Formation of GP solitons with the imprinted SG breather parameters, $u=0.5$ and $\nu =0.5$ [Eq. (9)]: (a) The density profile of the two superposed atomic fields, $|{\psi }_1+{\psi }_2{|}^2$. (b) The spatial distribution of the relative phase, ${\varphi }_1-{\varphi }_2$. (c) The spatial distribution of the total phase, ${\varphi }_1+{\varphi }_2$. (d) The density profile of the grand canonical GP energy $E$. Note that the imprinted SG breather is unstable which instantly decays into two GP solitons.

Figure 3

Time evolution of the oscillon with imprinted SG breather parameters, $u=10$ and $\nu =0.5$ [Eq. (9)]: (a) The density profile of the two superposed atomic fields, $|{\psi }_1+{\psi }_2{|}^2$. (b) The spatial distribution of the relative phase, ${\varphi }_1-{\varphi }_2$. (c) The spatial distribution of the total phase, ${\varphi }_1+{\varphi }_2$. (d) The density profile of the grand canonical GP energy $E$. (e) The measured frequency of the oscillon. (f) The computed localized energy of the oscillon: blue circle indicates the energy $E_B$ obtained according to Eq. (12); black line indicates the energy $E$ obtained by integrating Eq. (1); red line indicates the energy $H_{\mathrm{SG}}$ obtained by integrating Eq. (6).

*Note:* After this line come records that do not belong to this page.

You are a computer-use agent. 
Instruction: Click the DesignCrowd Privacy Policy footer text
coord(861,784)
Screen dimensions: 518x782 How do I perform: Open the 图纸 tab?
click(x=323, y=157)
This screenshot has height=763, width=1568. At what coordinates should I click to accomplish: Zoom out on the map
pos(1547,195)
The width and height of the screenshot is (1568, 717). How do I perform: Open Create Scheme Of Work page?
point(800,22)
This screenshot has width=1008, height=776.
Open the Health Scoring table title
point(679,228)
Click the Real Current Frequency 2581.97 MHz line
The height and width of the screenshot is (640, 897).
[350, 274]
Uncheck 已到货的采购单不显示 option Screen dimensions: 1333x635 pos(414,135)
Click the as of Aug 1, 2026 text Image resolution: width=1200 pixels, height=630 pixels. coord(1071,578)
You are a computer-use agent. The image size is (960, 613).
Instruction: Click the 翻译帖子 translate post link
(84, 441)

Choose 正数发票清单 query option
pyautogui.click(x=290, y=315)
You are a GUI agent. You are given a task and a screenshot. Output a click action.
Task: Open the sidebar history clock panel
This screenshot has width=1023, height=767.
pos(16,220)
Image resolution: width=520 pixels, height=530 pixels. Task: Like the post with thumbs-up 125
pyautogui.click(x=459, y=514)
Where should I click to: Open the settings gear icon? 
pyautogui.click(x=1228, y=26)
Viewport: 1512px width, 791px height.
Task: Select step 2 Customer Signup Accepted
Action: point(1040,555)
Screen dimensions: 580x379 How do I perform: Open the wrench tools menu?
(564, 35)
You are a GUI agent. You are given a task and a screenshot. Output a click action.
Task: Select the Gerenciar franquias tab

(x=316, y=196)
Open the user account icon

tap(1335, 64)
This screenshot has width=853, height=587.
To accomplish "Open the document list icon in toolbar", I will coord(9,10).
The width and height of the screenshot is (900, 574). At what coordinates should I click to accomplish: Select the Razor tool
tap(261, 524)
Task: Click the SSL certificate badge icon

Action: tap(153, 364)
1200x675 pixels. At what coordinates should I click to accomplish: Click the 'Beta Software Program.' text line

The deviation of the red and black lines in (f) indicates that the strongly coupled condensates cannot be described by the SG equation for the relative phase.

Figure 4

Oscillon stability: (a) The ratio of the remnant GP energy of the oscillon to that of the initial state at $t=15T_0$ as a function of ${\omega }_{\mathrm{imp}}$ and $\nu$ (see text). (b) The relative frequency as a function of ${\omega }_{\mathrm{imp}}$ and $\nu$. The upper green regions in (a) and (b) indicate where the SG breather initial condition cannot be imprinted. The unstable (black) region in (a) corresponds to the lower green region in (b), as ${\omega }_{\mathrm{meas}}$ is undefined.

Figure 5

Collision of two Josephson vortices ($\nu =0.005$): (a) The density profile of the two superposed atomic fields, $|{\psi }_1+{\psi }_2{|}^2$. (b) The spatial distribution of the relative phase, ${\varphi }_1-{\varphi }_2$. The two countermoving Josephson vortices with velocities $v=\pm 0.1$ collide at the instant $t=800$ forming an oscillon. As shown in (a), the quasibreather continuously radiates Bogoliubov sound waves to the background superfluid, causing an up-chirp of the oscillon's oscillation frequency.

Figure 6

Dynamics following a Gaussian phase imprint as described in the text. Panels (a) and (c) show the density profile of the superposition $|{\psi }_1+{\psi }_2{|}^2$, and (b) and (d) show the relative phase ${\varphi }_1-{\varphi }_2$ for two different sets of initial parameters: $u=2$, $\nu =0.01$, $\epsilon =0.2$ [(a) and (b)] and $u=10$, $\nu =0.5$, $\epsilon =0.2$ [(c) and (d)]. In both cases a long-lived breather is created as seen in the relative phase.